▶ [Task] From the material below, copy out each line with the word "letter" in it.

▶ [Input records]

◇ ◇ ◇

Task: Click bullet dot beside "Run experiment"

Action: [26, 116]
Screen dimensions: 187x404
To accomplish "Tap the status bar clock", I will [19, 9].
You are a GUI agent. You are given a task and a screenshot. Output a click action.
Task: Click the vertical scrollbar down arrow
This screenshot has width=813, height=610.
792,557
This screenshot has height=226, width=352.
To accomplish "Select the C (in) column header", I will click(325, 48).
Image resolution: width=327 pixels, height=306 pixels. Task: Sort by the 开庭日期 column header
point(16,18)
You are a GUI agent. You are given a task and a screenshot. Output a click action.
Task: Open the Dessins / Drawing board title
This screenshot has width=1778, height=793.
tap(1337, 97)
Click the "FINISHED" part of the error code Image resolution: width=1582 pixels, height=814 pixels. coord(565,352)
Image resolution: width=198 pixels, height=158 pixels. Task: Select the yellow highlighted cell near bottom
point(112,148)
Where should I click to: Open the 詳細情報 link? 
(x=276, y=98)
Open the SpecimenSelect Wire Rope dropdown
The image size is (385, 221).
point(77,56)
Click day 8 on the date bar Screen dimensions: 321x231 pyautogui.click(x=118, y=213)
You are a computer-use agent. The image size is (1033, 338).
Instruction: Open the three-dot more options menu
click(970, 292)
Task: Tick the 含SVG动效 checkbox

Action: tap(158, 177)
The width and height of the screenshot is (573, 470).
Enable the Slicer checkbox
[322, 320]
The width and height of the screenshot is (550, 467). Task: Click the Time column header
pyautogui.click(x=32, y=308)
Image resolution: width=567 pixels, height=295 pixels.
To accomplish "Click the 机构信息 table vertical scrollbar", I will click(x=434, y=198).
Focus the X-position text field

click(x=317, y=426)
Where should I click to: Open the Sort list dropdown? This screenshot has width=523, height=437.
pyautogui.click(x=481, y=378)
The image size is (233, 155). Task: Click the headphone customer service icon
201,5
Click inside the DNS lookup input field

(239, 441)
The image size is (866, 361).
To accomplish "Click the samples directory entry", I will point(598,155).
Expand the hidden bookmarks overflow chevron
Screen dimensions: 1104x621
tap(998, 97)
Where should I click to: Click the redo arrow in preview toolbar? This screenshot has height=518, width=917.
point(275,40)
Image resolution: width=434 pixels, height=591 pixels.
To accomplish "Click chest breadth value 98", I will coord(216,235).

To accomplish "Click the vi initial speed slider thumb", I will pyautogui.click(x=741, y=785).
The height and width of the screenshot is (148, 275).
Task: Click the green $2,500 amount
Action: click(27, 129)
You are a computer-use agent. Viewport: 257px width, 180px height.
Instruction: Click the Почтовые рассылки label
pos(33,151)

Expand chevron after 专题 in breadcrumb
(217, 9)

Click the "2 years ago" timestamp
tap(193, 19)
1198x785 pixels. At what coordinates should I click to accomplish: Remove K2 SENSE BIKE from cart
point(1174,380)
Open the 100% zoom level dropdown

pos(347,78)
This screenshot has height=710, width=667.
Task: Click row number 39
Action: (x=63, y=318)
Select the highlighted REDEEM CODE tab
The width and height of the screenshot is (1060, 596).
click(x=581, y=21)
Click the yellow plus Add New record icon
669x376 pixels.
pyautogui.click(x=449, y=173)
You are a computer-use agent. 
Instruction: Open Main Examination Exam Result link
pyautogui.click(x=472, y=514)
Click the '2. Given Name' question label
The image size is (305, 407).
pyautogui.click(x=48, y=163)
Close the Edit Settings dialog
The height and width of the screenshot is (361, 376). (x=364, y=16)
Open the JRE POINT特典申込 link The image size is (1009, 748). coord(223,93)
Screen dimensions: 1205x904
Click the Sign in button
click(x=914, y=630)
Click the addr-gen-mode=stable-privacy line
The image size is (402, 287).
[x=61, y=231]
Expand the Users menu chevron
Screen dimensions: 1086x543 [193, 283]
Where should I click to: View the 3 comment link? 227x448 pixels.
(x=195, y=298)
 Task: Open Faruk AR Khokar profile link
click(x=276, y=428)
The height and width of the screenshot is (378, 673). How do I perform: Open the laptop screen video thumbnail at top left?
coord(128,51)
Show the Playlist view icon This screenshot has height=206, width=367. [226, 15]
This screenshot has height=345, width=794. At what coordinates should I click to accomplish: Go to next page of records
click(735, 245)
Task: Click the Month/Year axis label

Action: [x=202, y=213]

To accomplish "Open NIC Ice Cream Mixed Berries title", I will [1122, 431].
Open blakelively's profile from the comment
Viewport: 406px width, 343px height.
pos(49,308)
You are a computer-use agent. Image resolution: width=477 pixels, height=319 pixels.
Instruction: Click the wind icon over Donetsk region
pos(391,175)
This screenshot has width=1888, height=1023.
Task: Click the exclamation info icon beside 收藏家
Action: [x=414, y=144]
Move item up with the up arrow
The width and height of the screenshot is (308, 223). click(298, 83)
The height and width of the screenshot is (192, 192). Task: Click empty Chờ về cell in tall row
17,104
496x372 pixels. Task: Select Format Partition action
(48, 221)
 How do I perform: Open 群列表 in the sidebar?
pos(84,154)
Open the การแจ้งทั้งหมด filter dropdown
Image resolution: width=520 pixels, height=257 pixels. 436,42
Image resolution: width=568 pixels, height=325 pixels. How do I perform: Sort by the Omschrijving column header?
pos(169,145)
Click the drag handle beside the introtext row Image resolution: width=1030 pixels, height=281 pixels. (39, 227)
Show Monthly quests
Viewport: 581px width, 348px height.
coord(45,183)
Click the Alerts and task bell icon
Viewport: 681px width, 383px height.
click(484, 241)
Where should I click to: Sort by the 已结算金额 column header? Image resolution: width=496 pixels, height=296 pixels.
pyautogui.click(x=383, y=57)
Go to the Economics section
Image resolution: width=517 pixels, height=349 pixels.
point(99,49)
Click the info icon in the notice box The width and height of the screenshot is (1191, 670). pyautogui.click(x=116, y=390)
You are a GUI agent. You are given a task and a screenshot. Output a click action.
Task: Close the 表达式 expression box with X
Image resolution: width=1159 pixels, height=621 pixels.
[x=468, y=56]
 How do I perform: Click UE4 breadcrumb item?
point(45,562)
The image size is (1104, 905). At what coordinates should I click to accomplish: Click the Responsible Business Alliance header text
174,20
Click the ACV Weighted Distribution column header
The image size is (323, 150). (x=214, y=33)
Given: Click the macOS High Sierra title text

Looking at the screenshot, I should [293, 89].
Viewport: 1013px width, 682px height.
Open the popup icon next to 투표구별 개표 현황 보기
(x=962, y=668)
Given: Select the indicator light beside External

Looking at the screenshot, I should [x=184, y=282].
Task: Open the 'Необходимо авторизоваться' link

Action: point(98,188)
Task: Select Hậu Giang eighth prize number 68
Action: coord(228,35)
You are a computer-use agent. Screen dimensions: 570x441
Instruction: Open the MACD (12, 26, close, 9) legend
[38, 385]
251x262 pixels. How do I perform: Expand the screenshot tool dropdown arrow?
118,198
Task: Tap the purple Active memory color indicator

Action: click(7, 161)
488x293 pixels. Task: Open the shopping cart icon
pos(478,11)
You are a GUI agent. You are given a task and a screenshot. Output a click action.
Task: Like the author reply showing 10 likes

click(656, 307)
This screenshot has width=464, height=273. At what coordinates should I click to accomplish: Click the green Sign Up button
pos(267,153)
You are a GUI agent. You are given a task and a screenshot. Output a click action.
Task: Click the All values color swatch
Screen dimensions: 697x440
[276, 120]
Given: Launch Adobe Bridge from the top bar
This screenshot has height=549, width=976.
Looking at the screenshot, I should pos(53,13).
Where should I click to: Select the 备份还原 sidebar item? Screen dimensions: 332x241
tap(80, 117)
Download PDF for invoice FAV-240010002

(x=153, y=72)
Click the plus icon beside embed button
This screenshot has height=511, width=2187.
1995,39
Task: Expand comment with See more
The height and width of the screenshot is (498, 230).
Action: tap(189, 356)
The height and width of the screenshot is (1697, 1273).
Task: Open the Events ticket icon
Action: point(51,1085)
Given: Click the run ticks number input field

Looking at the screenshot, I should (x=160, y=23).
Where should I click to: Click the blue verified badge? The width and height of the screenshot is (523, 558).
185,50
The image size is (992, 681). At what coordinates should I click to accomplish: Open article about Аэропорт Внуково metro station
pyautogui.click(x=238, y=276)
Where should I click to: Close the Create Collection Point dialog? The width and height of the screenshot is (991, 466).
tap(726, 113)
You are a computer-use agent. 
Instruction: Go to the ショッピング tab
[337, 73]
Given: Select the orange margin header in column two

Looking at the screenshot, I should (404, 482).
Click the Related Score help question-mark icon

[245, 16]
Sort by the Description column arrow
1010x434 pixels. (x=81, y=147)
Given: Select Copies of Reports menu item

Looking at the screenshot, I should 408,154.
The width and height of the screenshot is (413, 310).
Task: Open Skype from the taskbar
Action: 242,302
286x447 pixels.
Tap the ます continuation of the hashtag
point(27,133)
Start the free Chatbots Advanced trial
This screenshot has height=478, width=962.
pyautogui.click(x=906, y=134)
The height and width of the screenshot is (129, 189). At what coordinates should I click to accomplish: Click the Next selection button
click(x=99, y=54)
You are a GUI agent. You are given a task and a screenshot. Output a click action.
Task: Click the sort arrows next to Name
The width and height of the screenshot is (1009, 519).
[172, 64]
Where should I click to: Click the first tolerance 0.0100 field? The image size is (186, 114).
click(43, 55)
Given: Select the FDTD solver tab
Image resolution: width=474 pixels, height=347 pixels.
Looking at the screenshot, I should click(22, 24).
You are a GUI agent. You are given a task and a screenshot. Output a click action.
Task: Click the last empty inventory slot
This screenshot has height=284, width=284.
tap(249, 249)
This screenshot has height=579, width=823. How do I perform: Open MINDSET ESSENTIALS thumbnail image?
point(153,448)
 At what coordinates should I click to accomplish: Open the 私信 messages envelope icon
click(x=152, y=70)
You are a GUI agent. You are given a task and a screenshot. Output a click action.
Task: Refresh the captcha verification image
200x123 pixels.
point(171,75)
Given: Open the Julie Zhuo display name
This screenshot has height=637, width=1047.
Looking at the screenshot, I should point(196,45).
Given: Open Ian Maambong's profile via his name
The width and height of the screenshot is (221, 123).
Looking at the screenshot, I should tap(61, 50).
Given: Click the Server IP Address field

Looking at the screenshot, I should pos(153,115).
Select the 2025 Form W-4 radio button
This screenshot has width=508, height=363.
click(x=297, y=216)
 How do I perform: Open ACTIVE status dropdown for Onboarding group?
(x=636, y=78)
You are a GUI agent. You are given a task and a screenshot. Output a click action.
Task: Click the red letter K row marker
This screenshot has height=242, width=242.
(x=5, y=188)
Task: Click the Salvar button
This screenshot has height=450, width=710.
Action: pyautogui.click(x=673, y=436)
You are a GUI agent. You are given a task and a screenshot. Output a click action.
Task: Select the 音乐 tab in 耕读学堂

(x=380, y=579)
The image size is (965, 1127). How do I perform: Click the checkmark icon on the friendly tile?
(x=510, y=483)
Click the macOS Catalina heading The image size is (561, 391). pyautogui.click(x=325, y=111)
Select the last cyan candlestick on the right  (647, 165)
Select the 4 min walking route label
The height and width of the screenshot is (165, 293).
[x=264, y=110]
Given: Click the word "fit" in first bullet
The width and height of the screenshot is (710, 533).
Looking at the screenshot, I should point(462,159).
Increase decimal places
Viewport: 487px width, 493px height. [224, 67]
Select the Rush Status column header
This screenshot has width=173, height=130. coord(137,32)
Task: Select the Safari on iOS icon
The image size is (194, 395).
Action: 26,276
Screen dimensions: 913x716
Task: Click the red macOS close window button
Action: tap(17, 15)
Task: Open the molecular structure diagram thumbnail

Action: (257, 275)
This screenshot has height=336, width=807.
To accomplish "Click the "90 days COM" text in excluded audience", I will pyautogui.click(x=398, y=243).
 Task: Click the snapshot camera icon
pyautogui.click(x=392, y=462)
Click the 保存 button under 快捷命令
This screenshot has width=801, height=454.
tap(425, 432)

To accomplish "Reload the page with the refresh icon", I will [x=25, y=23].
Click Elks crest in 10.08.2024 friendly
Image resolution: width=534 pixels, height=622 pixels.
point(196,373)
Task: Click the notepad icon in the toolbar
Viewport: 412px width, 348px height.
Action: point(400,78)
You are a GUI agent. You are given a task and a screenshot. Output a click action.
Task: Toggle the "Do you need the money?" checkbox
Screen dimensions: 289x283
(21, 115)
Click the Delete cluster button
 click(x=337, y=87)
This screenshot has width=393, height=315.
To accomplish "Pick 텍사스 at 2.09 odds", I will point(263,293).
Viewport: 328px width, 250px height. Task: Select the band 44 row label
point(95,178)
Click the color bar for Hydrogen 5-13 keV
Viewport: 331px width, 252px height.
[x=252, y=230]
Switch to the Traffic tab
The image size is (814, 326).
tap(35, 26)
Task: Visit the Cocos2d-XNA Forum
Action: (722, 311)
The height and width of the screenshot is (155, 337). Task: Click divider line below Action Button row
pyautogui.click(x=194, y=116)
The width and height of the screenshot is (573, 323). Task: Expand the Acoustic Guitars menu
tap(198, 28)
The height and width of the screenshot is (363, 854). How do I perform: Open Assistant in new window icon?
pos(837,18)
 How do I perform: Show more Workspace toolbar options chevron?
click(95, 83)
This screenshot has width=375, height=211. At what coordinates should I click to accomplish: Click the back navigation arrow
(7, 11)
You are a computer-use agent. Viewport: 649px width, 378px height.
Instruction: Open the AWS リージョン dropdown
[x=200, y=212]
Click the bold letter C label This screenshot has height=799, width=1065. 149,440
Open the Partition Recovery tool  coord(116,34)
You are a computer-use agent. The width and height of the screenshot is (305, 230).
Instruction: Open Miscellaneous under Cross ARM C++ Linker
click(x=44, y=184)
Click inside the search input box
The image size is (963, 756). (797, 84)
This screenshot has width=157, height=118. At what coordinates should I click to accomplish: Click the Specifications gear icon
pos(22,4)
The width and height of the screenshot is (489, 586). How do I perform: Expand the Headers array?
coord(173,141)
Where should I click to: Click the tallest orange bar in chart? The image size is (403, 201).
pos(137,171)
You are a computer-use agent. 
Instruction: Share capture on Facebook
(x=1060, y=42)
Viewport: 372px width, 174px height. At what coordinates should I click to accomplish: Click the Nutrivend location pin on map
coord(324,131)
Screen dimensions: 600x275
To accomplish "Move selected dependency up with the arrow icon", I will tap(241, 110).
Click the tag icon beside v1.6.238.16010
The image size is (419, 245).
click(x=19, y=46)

◇ ◇ ◇

▶ [Exercise response]
Task: Click the red letter K row marker
Click the bold letter C label This screenshot has height=799, width=1065. 149,440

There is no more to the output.